Neither wings nor eyes are miracles. Both organs betray the opportunistic nature of the evolutionary process. Just as there is more than one way to make a wing, so too there are many ways of making eyes. All this is intelligible if these structures are the result of natural selection acting upon randomly occurring mutations. But to say that these structures are the result of intelligent design is to imply that the designer is either whimsical or perverse - or both.

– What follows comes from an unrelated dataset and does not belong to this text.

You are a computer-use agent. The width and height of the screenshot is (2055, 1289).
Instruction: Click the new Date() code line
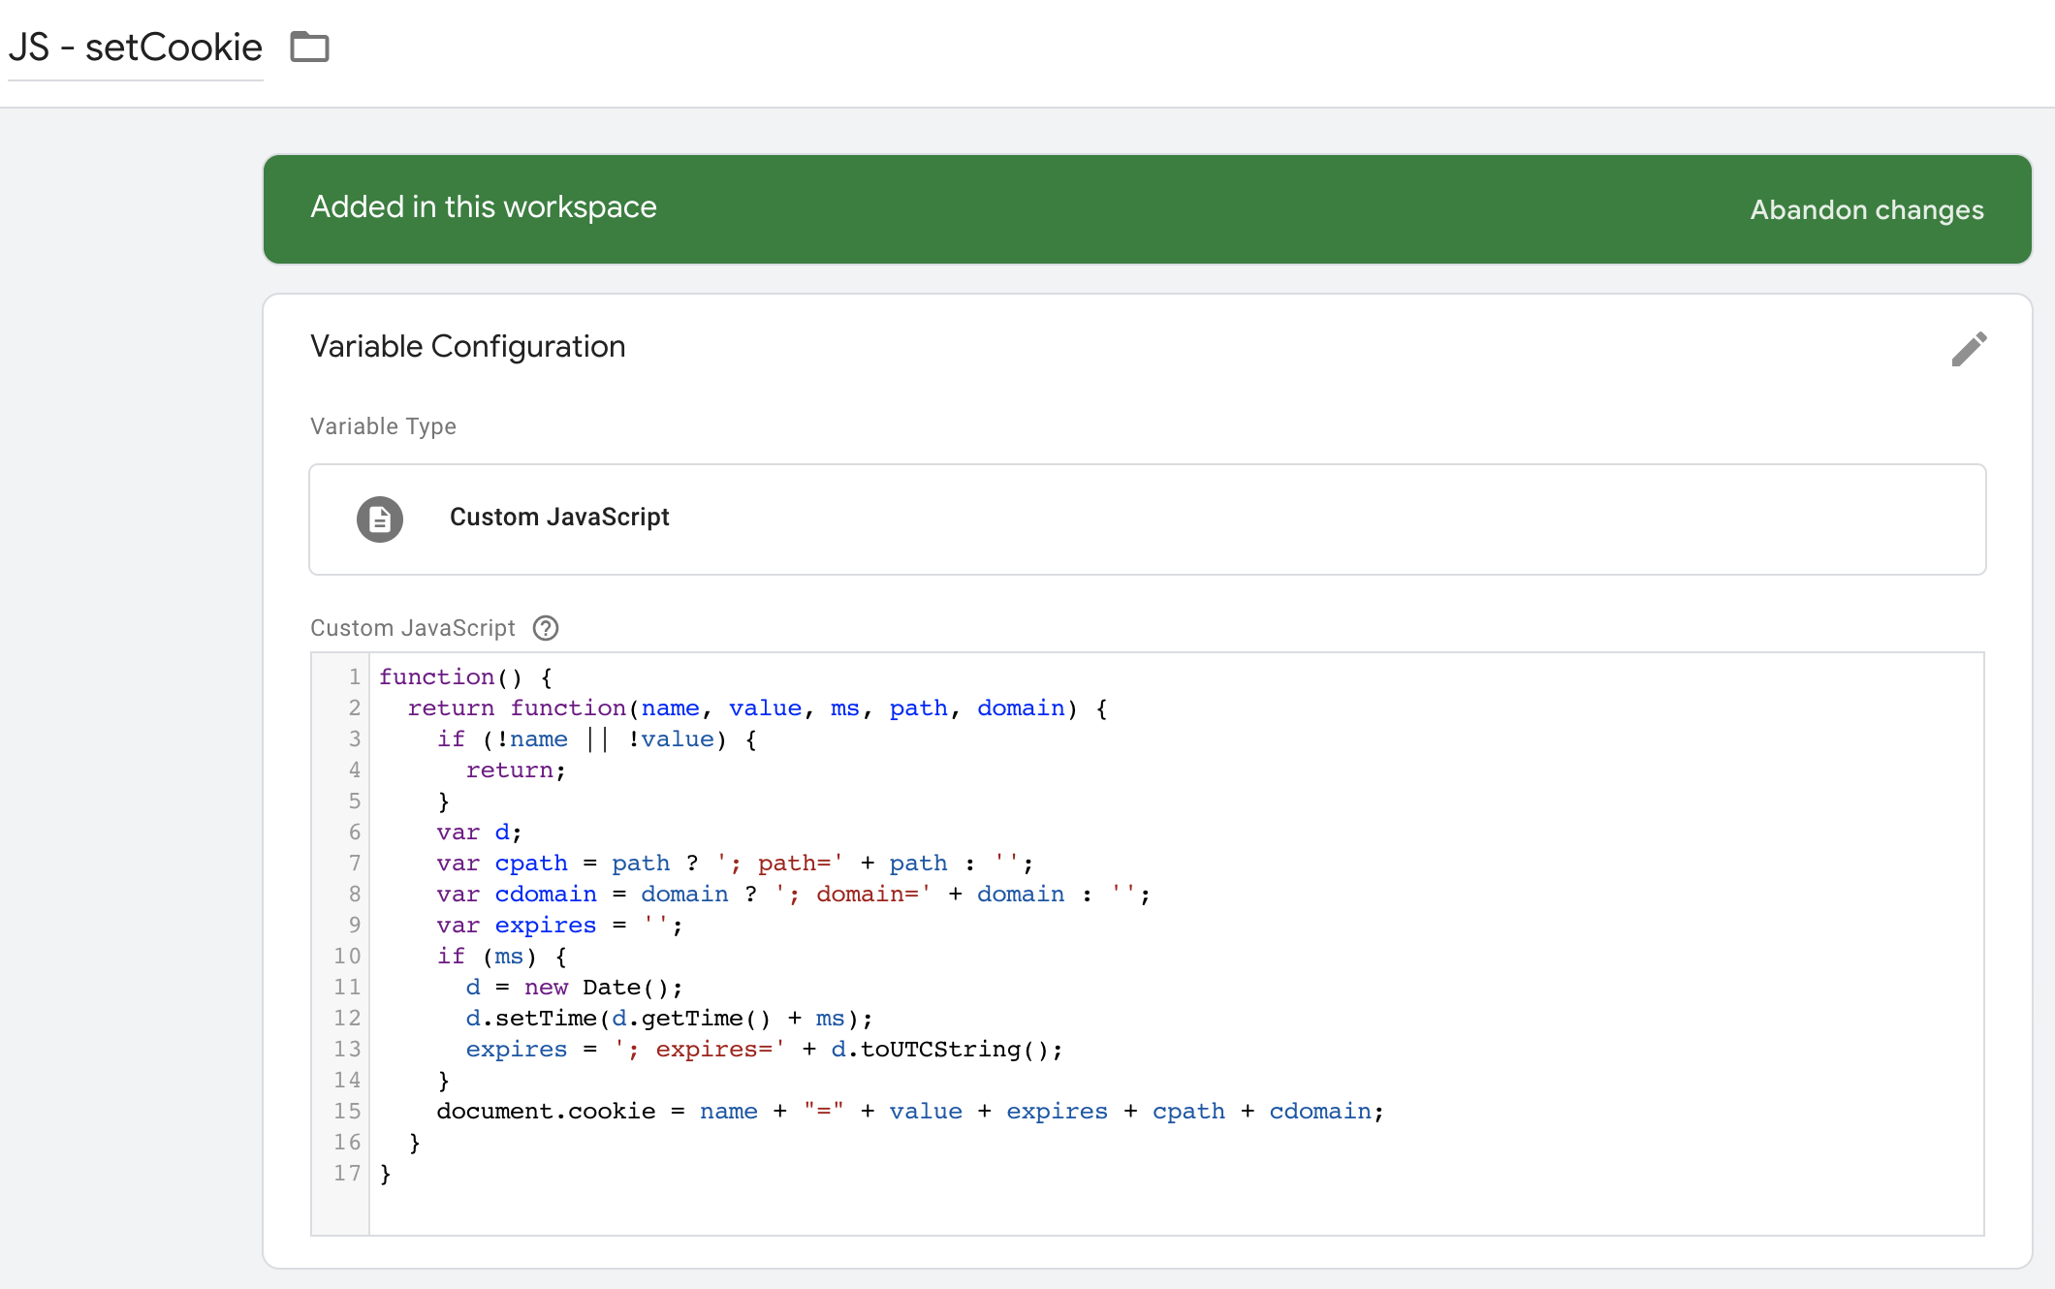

It is difficult to understand how anyone could worship a deity more interested in playing ring-around-the-retina than in preventing visual defects and blindness in the creatures it has created.

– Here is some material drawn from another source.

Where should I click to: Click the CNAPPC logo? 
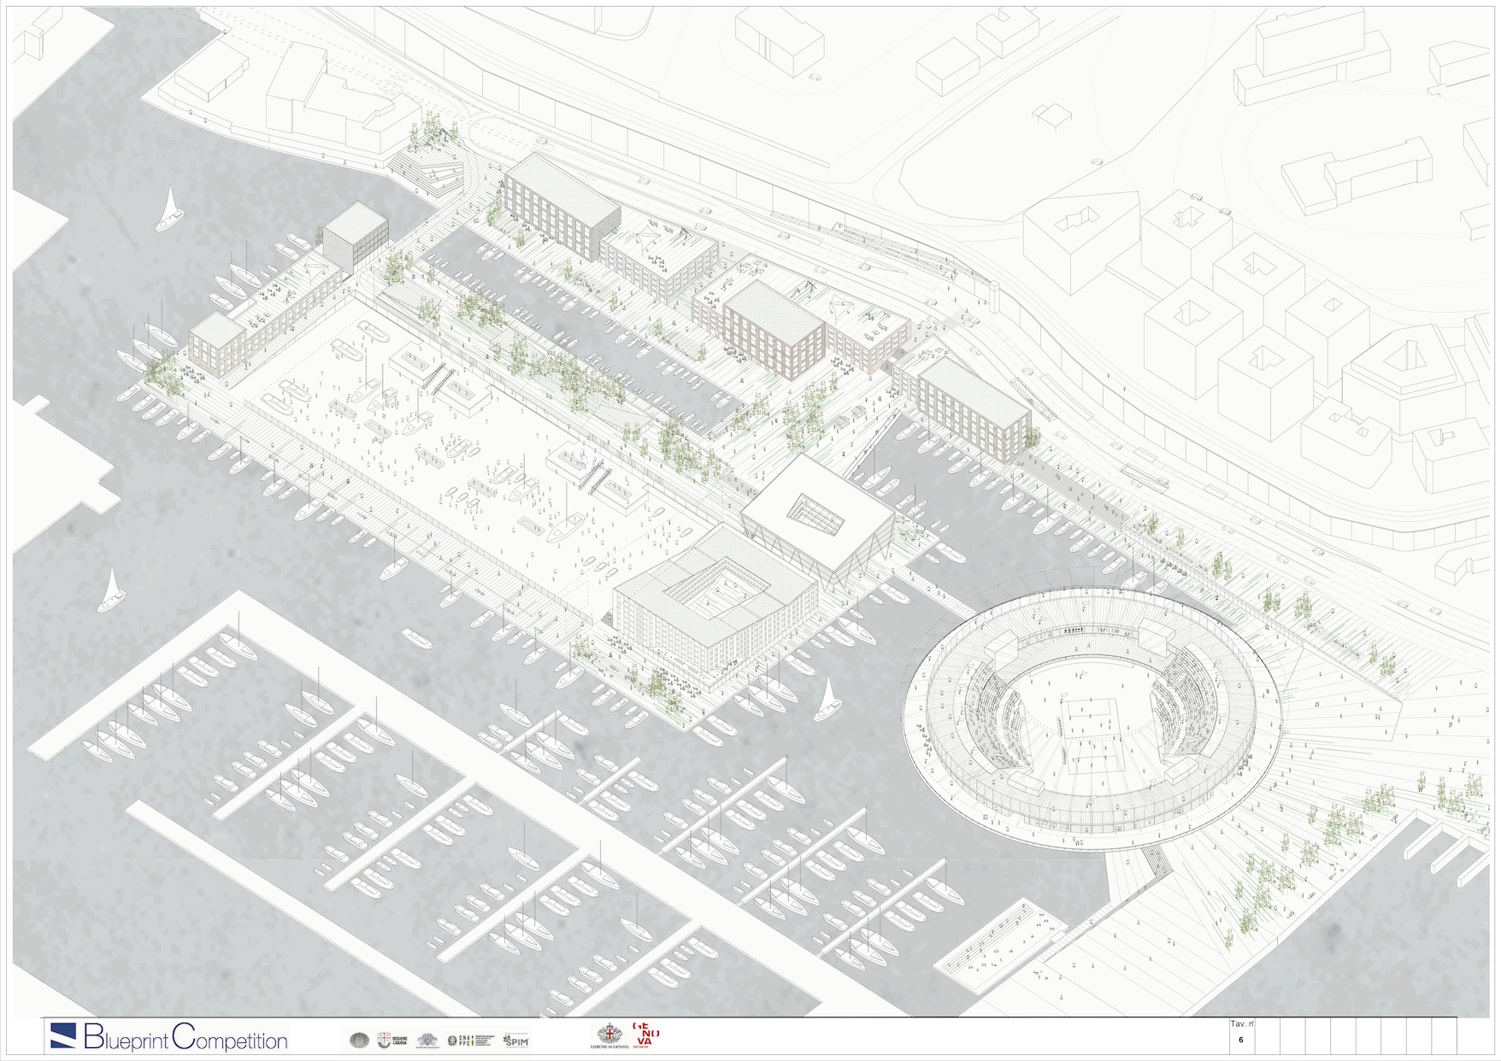tap(471, 1039)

In the evolutionary scenarios presented above, each step along the way is viable and, moreover, confers a selective advantage greater than that of the previous step. In no case does it require a leap of faith to expect that random mutation plus natural selection could transform any particular step to the following one. From the primordial granules of photosensitive pigment found in the most humble microbes of the sea to the eyes which peer through telescopes and focus their world in both space and time, an unbroken chain of natural causes and material effects is becoming ever more clear. At no time have supernatural forces intervened to guide the process, nor did they need to.
The great beauty of Darwin's theory of evolution by means of natural selection is that it has plucked the "Argument from Design" from the bag of tricks available to religious apologists who try to "prove" the existence of their various gods. We must lament, however, that it is taking an inordinate amount of time for the creationists to discover that their quivers are not filled with arrows capable of laying low the arguments of unbelievers -- but rather contain only the hot air that is the standard issue for religious apologists.